Migrants in Chahuites.
Migrants rest inside an auditorium which is being used as a migrant's shelter in Chahuites, Istmo de Tehuantepec January 8, 2011, before continuing their journey to the United States Reuters/Jorge Luis Plata

US-bound migrants heading north through Mexico face no easy road. The cargo trains atop which they often hitch a ride overturn; they’re easy prey for drug cartels who extort, kill or force them into work as mules. But La Casa del Migrante de Saltillo, a migrant shelter based in the northeastern Mexican state of Coahila, says that an even more common threat for migrants are members of the federal police. As Animal Politico reported on Thursday, the shelter has released a new report showing that in the second half of 2013, 47 percent of extortions of migrants in Mexico came at the hands of federal police agents.

That’s far above the percentage of extortions – which La Casa defines as having all your money and belongings demanded from you – committed by other groups. The organization found that 16 percent came at the hands of the Zeta drug gang, which has a reputation for brutality that exceeds the gruesome standards of other Mexican cartels, and another 8 percent from Mara Salvatrucha gang, which operates mostly in Central American countries. The other 29 percent of the time? Members of other police bodies, including local and state forces, were responsible.

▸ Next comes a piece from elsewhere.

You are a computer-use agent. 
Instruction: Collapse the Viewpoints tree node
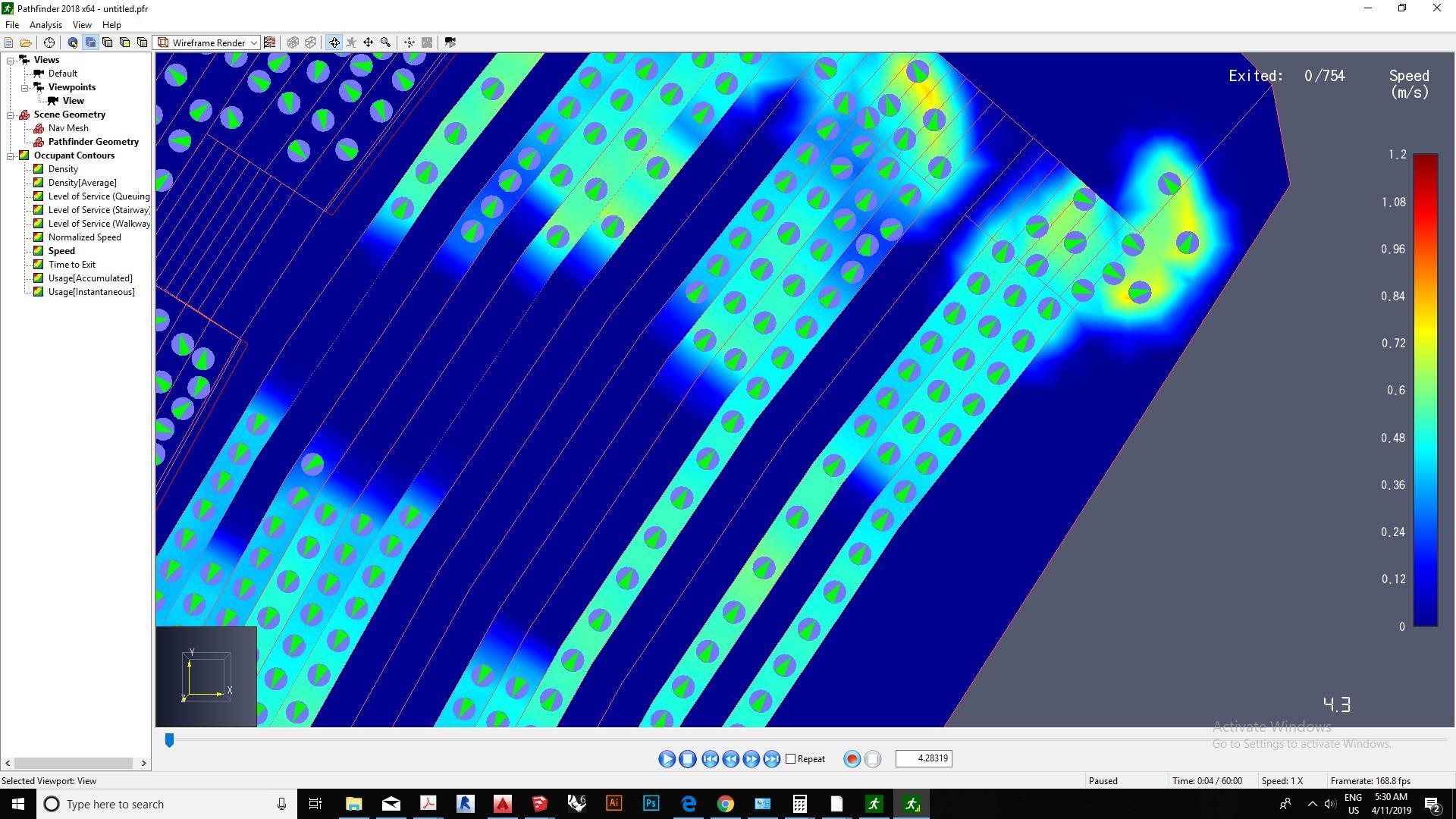pyautogui.click(x=25, y=87)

This past July, the shelter joined another migrant-advocacy group based in Coahila, Frontera con Justicia, in accusing local police of torturing 30 undocumented migrants from Central America, including 2 women and 6 minors. The groups said that asphyxiation, electric shocks, rape, and “psychological violence” were among techniques used by local police to “spread terror and disguise their inefficiency from a society which demands security but also demands justice.”